Schweizer Presserat - Conseil suisse de la presse - Consiglio svizzero della stampa
Kritik ja, aber nur mit Belegen oder wenn erkennbar ist, dass es sich um eine Minderheitsposition handelt
Bern (ots)
Parteien: X. und Y. c. "NZZ"
Themen: Wahrheitspflicht / Unterschlagen von Informationen
Beschwerde gutgeheissen
Zusammenfassung
Am 9. Oktober 2023 veröffentlichte die "Neue Zürcher Zeitung" (NZZ) einen Beitrag, in dem die Sendungen des Schweizer Fernsehens der vergangenen 35 Jahre zur Klimathematik beschrieben wurden. Der Artikel trug den Titel "Das Schweizer Fernsehen schürt seit 35 Jahren Klimapanik - oft wider die Wissenschaft und gerne auch vor den Wahlen". Der Autor schrieb, in den Sendungen werde seit vielen Jahren Alarm geschlagen, obwohl eine wissenschaftliche Grundlage für diesen Alarmismus fehle.
Gegen diesen Artikel gingen beim Presserat zwei Beschwerden ein. Ein Beschwerdeführer sah im Satz "Die Wissenschaft sieht noch heute keine Trends zu mehr Extremereignissen" eine Verletzung von Ziffer 3 (Unterschlagen wichtiger Informationselemente).
Der Presserat hält fest, dass es nicht die Aufgabe des Presserats ist, wissenschaftliche Aussagen zum Klimawandel auf ihren Wahrheitsgehalt zu prüfen. Seine Aufgabe ist es jedoch zu prüfen, ob die im Journalistenkodex festgehaltene Wahrheitssuche befolgt wurde. Er beschäftigte sich deshalb mit der Frage, ob im Artikel wichtige Elemente von Informationen unterschlagen wurden. Dabei beschränkte er sich auf den beanstandeten Satz "Die Wissenschaft sieht noch heute keine Trends zu mehr Extremereignissen".

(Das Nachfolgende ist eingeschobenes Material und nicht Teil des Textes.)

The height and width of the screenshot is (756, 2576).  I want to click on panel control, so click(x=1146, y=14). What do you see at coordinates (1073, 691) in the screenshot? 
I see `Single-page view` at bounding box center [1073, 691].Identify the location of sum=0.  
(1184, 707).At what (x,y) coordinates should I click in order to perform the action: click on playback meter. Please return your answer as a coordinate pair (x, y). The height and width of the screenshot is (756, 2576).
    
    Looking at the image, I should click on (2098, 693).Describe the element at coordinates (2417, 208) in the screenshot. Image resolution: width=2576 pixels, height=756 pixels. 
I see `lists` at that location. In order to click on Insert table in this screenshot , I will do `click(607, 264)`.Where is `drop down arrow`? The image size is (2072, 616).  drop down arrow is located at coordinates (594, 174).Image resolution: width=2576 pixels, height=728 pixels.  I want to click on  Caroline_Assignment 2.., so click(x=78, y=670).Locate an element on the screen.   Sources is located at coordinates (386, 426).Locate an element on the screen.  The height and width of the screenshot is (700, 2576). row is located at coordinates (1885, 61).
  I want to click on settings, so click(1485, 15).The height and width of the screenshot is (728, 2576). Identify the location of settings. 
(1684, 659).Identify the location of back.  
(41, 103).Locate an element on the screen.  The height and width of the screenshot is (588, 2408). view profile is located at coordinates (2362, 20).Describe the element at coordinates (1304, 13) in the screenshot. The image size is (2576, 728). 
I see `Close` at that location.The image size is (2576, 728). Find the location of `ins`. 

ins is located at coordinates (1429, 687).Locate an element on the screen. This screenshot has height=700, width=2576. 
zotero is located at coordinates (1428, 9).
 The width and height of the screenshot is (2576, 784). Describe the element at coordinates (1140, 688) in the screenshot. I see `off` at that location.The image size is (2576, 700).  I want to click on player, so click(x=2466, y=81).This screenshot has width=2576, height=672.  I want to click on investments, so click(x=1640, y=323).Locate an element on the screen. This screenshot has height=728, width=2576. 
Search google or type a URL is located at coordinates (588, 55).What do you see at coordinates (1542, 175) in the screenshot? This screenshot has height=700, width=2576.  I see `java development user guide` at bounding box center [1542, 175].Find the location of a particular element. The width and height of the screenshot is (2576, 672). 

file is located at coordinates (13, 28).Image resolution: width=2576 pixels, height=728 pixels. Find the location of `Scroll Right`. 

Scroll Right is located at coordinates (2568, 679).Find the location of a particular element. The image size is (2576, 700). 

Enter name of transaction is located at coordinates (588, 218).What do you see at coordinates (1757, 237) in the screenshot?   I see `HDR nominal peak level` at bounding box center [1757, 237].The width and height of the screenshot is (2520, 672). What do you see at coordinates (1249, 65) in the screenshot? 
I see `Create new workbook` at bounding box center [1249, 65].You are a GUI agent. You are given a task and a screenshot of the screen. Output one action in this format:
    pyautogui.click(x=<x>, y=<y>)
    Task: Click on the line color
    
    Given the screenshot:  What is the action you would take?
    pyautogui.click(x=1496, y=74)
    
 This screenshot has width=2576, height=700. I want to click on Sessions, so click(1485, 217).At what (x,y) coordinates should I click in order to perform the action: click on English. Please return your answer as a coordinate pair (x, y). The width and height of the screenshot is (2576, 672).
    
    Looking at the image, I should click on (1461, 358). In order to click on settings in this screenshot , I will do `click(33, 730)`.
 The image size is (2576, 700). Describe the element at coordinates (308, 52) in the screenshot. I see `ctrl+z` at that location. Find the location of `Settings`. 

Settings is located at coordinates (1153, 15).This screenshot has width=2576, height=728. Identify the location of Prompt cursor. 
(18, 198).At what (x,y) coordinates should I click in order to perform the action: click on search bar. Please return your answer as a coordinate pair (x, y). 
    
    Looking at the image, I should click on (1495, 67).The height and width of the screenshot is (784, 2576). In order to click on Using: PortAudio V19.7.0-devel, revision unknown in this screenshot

Der Presserat kam zum Schluss, dass die Debatten in der Wissenschaft Teil des Erkenntnisprozesses sind - und deshalb für die Wahrheitssuche fundamental wichtig. Doch hält er es für wichtig zu betonen, dass die Rolle des Weltklimarats IPCC nicht eine gewöhnliche ist. Der IPCC kann nicht als eine der vielen Positionen innerhalb einer Bandbreite von Meinungen und Erkenntnissen erachtet werden. Der IPCC gilt als Goldstandard der Klimaforschung, weil er eine Synthese aller Studien macht.
Journalistinnen und Journalisten dürfen und sollen einen allgemein anerkannten Forschungsstand kritisch betrachten und hinterfragen. Wenn sie diesem aber widersprechen, sollten sie dazu Belege liefern oder zumindest sagen, dass es sich um eine Minderheitenposition handelt. Der Presserat rügt deshalb den beanstandeten Artikel.